Journal of Vascular Surgery
Volume 51, Issue 3 , Pages 545-550, March 2010

Technical aspects and midterm patency of iliac branched devices

Presented at the 2009 Vascular Annual Meeting, Denver, Colo, Jun 11-14, 2009.

Serviço Integrado de Técnicas Endovasculares (SITE-Endovascular Techniques Integrated Service), Rio de Janeiro, Brazil

Received 1 June 2009; accepted 12 September 2009. published online 18 December 2009.

Objective

This study presents technical aspects and initial results with iliac bifurcated devices (IBDs).

Methods

Since 2006, 47 IBDs were scheduled for 37 patients who were followed up between 2 and 31 months. Iliac aneurysms were unilateral in 27 patients and bilateral in 10. Two patients with bilateral common iliac artery aneurysms (CIAAs) did not have a simultaneous aortic aneurysm.
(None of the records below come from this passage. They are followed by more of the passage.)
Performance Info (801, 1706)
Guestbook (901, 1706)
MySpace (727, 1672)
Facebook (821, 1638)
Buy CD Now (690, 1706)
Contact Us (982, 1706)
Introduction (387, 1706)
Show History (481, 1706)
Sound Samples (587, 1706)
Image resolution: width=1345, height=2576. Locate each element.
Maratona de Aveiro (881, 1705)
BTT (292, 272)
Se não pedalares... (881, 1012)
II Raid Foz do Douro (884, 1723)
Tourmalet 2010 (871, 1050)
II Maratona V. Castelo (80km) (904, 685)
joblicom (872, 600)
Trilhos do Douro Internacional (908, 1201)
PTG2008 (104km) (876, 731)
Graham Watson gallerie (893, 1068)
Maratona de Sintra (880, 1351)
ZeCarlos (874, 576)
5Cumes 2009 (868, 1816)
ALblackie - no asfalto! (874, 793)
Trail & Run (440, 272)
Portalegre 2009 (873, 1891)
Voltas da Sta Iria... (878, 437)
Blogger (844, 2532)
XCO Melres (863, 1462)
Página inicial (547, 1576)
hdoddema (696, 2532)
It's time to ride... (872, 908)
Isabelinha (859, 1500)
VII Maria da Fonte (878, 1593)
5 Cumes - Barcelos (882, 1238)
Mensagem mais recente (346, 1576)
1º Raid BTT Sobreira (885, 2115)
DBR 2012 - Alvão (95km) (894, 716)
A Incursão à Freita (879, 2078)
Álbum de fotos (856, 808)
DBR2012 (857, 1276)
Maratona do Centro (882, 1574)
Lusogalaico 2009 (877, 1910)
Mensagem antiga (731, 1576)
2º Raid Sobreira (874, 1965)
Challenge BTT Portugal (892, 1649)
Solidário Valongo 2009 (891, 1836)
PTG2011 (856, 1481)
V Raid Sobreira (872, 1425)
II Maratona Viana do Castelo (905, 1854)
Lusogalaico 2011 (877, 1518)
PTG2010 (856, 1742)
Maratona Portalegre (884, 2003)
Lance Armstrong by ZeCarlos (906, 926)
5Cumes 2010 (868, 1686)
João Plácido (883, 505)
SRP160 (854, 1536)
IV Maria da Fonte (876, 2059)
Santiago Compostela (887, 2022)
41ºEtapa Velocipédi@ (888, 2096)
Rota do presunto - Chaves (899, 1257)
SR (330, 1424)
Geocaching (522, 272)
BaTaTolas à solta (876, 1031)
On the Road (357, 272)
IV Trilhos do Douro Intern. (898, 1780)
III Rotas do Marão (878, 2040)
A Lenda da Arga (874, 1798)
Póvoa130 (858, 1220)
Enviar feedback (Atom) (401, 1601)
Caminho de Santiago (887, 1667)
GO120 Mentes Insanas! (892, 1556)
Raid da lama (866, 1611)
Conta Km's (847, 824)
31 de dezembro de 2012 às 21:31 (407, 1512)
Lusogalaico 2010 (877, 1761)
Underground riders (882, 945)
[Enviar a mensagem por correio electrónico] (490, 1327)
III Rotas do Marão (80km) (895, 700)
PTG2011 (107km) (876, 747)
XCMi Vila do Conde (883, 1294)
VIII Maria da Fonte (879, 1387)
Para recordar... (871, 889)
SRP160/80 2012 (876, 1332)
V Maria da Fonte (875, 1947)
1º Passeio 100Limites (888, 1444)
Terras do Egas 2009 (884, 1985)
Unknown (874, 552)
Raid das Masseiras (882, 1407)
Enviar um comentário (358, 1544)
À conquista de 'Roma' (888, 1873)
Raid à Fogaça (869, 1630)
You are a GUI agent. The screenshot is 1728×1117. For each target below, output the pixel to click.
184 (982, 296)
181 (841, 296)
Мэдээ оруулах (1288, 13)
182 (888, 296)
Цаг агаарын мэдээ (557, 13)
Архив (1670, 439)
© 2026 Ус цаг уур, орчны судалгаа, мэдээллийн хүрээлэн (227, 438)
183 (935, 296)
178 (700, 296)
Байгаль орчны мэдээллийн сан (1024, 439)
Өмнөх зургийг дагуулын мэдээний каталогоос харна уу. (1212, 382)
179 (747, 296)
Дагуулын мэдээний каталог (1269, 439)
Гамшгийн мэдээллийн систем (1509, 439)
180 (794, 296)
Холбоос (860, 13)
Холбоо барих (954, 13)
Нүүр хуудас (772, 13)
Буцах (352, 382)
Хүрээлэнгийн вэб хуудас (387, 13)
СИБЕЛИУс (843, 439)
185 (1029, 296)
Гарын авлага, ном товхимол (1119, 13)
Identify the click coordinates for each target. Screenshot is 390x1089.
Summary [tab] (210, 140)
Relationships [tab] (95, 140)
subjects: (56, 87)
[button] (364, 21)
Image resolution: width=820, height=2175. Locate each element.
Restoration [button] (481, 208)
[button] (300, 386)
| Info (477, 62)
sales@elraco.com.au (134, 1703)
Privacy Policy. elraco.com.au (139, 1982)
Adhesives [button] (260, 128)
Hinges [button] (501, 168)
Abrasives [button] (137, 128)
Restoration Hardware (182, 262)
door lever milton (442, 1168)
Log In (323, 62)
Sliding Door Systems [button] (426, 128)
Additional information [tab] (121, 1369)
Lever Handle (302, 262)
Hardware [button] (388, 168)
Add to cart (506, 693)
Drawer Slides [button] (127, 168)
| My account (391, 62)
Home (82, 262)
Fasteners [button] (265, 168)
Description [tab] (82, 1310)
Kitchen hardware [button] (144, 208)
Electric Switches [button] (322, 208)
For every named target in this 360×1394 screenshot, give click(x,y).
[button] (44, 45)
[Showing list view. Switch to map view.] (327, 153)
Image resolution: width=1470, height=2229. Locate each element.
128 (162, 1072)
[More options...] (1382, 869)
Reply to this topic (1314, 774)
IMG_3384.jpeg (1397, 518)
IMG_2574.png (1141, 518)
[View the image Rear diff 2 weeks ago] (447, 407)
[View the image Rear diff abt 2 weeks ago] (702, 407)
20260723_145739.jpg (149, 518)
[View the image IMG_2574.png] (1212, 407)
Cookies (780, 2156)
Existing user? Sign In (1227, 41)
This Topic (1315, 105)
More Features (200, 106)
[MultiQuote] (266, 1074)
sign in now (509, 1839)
Two patients underwent combined thoracoabdominal aneurysm treatment with branched stent grafts, and one underwent combined juxtarenal aneurysm repair with a fenestrated device. The helical iliac side branch device was used in 11 CIAA (23.4%), and the Zenith bifurcated iliac side branch device was used in the remaining 36 (76.6%).

Results

The technical success rate was 97.3% within the 47 intended-to-treat CIAAs (failure to introduce the delivery system in one case, converted to femorofemoral bypass). During follow-up, five (10.6%) hypogastric branch occlusions occurred in five patients. Two patients with bilateral repair had unilateral internal iliac artery side branch occlusions without ischemic symptoms. In contrast, of the three patients with unilateral side branch occlusion and simultaneous contralateral internal iliac artery occlusion (2 chronic and 1 coil embolization), persistent buttock claudication and sexual dysfunction developed in one. The secondary patency, including one redo case, was 87.3% at 22 months (standard error <10%).

Conclusions

The use of branched stent grafts is a feasible procedure, including for patients with bilateral iliac aneurysmal disease or concomitant juxtarenal or thoracoabdominal aortic disease.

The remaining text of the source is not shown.